■ **RECORDS PROVIDED**
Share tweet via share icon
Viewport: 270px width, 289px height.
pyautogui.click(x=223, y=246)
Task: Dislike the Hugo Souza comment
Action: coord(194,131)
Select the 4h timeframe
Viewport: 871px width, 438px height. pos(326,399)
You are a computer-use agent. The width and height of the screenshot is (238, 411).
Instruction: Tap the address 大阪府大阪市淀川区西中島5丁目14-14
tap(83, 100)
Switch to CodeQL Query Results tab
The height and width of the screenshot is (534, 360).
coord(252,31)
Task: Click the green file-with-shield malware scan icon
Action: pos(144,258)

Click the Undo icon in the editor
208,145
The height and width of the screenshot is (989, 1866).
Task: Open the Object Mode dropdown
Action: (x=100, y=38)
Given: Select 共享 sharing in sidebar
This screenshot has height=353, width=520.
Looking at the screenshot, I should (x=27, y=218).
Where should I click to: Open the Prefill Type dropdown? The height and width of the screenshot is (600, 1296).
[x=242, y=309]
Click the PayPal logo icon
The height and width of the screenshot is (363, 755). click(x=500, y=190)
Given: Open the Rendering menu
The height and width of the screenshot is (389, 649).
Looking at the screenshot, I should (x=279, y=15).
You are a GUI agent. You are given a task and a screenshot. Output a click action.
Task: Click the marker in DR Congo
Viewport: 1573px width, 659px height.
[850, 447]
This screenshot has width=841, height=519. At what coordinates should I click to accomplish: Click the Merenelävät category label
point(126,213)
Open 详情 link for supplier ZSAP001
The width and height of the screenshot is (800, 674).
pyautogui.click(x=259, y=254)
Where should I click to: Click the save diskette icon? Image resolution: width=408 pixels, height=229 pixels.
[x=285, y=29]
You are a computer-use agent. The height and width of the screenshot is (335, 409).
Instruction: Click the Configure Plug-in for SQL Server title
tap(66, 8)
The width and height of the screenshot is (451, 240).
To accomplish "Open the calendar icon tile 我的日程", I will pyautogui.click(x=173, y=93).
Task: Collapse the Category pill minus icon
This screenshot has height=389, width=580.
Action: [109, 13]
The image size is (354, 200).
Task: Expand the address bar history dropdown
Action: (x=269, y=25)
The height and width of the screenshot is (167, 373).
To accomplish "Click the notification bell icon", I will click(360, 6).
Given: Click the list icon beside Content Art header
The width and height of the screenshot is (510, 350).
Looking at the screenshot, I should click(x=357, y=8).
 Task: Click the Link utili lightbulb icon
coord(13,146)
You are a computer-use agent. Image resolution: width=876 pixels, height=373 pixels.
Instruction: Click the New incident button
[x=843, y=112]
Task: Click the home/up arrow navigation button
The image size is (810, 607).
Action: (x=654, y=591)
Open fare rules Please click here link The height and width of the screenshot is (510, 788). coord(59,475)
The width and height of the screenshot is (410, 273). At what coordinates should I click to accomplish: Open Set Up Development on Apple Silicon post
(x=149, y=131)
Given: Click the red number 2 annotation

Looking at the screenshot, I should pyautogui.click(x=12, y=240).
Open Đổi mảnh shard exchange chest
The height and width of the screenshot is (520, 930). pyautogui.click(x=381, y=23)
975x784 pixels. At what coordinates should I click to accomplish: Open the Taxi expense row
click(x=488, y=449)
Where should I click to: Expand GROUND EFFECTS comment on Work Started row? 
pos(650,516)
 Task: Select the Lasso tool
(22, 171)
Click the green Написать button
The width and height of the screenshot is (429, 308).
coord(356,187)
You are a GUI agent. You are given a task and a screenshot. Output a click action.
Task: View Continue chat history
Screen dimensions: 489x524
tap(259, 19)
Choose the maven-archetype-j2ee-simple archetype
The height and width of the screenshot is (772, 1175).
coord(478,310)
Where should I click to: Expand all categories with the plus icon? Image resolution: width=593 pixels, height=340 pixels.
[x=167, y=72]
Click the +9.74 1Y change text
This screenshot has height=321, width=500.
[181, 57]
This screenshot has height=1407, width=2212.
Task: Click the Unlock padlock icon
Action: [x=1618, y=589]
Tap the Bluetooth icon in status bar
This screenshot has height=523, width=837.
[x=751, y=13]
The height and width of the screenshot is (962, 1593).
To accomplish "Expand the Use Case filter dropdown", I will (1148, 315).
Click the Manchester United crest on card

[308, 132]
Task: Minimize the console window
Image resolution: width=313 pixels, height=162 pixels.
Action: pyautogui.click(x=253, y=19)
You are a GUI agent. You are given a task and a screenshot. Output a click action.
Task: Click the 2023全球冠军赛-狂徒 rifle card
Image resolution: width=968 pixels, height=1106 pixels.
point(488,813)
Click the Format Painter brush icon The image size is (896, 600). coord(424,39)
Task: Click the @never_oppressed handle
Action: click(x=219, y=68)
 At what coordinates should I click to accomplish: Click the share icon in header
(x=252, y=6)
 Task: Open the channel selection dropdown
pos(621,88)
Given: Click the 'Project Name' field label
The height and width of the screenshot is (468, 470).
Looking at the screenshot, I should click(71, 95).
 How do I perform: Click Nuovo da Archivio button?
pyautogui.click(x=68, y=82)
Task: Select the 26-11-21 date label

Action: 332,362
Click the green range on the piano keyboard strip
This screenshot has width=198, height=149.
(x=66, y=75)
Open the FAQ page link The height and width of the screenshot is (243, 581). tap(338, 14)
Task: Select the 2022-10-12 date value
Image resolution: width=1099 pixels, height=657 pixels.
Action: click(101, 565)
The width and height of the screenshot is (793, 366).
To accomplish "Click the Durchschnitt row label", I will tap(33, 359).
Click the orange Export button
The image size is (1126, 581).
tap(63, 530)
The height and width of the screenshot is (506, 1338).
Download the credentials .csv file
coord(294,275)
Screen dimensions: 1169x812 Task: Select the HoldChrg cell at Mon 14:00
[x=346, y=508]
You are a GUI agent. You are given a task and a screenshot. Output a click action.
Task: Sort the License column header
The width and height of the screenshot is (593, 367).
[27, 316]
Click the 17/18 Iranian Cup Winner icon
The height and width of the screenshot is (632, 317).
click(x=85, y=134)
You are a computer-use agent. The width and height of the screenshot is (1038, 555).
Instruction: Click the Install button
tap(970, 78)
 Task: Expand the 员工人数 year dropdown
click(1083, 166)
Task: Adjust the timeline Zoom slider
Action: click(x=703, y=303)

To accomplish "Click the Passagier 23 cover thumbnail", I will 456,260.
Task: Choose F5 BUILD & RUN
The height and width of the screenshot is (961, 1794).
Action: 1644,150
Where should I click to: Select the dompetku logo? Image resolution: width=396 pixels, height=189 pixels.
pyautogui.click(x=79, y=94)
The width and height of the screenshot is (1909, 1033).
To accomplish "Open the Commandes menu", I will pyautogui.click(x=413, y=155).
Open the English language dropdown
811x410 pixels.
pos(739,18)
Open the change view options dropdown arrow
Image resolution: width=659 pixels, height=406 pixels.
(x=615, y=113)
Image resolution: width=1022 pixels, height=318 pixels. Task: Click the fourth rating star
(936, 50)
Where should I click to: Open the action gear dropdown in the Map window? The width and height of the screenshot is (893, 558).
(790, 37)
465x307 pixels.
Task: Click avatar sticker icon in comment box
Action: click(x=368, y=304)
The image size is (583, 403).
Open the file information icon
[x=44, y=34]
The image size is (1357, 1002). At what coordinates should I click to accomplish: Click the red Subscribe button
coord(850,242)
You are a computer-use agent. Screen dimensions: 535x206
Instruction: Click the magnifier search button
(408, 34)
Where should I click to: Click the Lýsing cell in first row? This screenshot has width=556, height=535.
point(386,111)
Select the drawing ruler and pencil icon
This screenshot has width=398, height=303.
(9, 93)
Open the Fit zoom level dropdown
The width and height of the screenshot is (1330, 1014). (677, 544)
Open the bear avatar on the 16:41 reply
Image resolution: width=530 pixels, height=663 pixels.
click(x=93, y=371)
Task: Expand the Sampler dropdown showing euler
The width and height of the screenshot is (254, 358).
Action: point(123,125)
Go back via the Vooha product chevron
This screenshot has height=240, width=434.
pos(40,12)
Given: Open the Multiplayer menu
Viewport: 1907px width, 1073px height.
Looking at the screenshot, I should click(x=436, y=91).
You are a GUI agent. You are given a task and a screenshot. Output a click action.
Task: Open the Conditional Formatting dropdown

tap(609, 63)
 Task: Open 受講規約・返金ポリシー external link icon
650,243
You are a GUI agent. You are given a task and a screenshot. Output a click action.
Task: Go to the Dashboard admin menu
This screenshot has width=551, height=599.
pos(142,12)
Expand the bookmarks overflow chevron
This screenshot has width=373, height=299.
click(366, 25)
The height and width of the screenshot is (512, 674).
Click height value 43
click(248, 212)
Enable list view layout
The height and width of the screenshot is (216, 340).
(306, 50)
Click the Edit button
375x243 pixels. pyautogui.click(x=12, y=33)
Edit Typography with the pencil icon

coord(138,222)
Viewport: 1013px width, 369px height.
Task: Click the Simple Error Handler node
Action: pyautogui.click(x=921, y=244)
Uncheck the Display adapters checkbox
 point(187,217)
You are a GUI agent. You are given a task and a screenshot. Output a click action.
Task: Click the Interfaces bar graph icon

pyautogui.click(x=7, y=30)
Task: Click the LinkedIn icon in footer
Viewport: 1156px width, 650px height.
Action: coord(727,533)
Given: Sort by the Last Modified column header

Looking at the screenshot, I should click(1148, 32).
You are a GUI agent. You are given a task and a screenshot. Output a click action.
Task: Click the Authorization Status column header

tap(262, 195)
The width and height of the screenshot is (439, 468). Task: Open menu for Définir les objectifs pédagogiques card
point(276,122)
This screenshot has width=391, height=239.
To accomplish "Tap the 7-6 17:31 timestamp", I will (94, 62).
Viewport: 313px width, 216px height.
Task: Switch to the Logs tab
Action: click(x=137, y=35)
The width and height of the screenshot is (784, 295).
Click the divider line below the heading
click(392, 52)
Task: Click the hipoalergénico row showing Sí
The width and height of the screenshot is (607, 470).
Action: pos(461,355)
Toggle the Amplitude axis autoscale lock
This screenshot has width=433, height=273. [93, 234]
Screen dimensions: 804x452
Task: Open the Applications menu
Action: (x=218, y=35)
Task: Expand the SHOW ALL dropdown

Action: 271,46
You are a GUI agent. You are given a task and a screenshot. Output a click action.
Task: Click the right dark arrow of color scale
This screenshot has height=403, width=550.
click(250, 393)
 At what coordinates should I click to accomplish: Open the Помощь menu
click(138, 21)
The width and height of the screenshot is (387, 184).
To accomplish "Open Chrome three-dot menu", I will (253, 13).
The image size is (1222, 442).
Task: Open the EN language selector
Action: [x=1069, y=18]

■ **HOW TO COMPLETE THIS TASK**
Exactly as written, give again every line from the one containing "Toggle the Amplitude axis autoscale lock" through the last line of the material above, and no other lines.

■ **ANSWER AREA**
Toggle the Amplitude axis autoscale lock
This screenshot has width=433, height=273. [93, 234]
Screen dimensions: 804x452
Task: Open the Applications menu
Action: (x=218, y=35)
Task: Expand the SHOW ALL dropdown

Action: 271,46
You are a GUI agent. You are given a task and a screenshot. Output a click action.
Task: Click the right dark arrow of color scale
This screenshot has height=403, width=550.
click(250, 393)
 At what coordinates should I click to accomplish: Open the Помощь menu
click(138, 21)
The width and height of the screenshot is (387, 184).
To accomplish "Open Chrome three-dot menu", I will (253, 13).
The image size is (1222, 442).
Task: Open the EN language selector
Action: [x=1069, y=18]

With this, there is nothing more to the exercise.